Text block:
--
In a famous article in 2004 Alan
McKee asked whether classic era Doctor
Who (1963-89) had been political.
He argued that one should analyse fans’ views of whether they saw the programme
as political. He discovered that they
did not see it as such, at least not in the sense of state-level politics (“Is Doctor Who Political", European Journal of Cutural Studies
vii/2 (2004: 201-217). By contrast in
2018 there were complaints of Doctor Who being
too political, indeed “too preachy”.
This post argues that this may
have been the case, but only in the sense that episodes with a highly political
content were rather unwisely bunched together instead of being more adroitly “diluted”
by “less political” stories. Furthermore
it could also be contended in the programme’s defence that the issues which
featured in these highly-political episodes were, for the most part, very familiar
to those who follow the show.
--
Collected data:
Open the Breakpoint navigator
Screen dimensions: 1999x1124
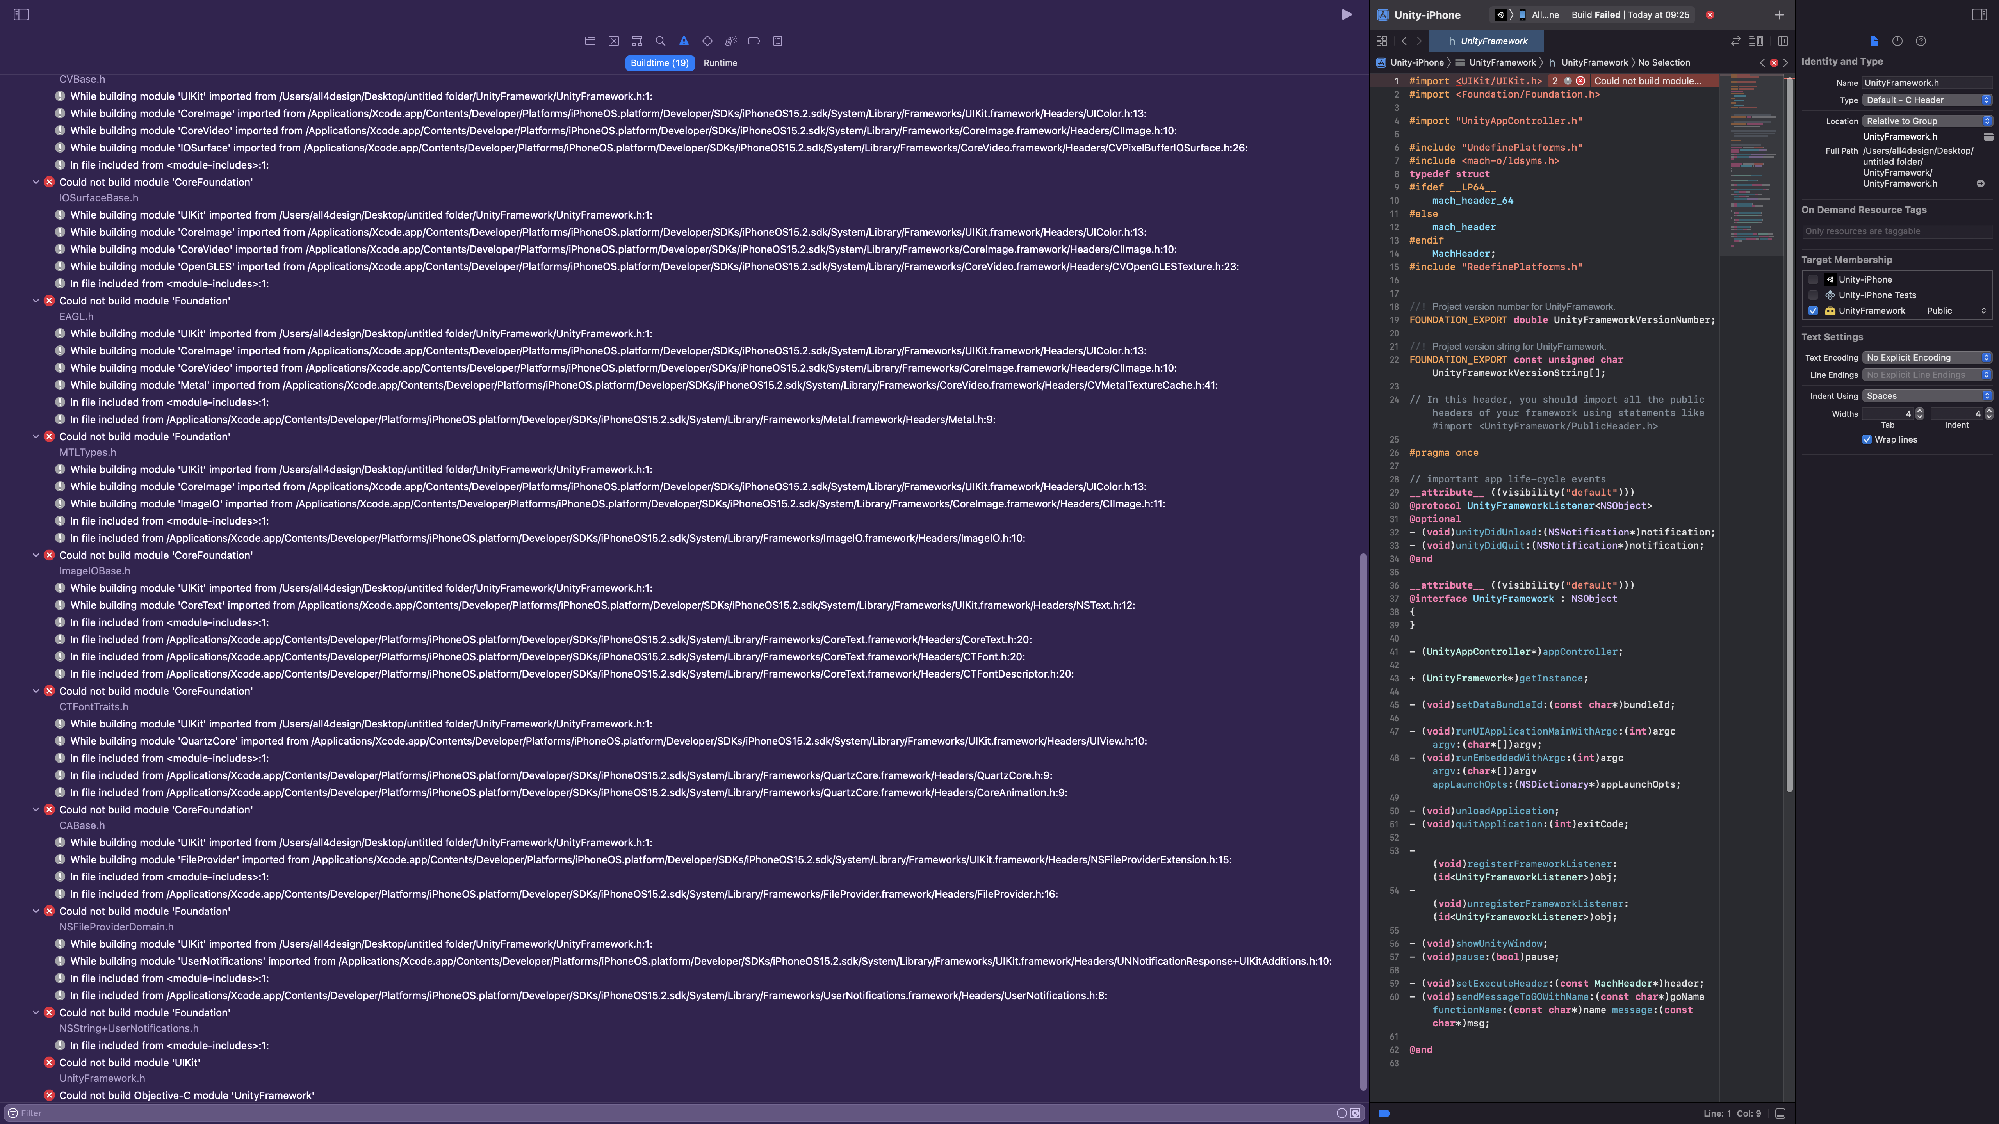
--
Aim 1: From the Doctor Who passage, copy the text between "This post argues" and "follow the show.", inclusive.
Aim 2: Render this sentence from the Doctor Who passage in Spanish: "By contrast in 2018 there were complaints of Doctor Who being too political, indeed “too preachy”."

Expected output 1:
This post argues that this may
have been the case, but only in the sense that episodes with a highly political
content were rather unwisely bunched together instead of being more adroitly “diluted”
by “less political” stories. Furthermore
it could also be contended in the programme’s defence that the issues which
featured in these highly-political episodes were, for the most part, very familiar
to those who follow the show.

Expected output 2: En cambio, en 2018 hubo quejas de que Doctor Who era demasiado político, de hecho, «demasiado sermoneador».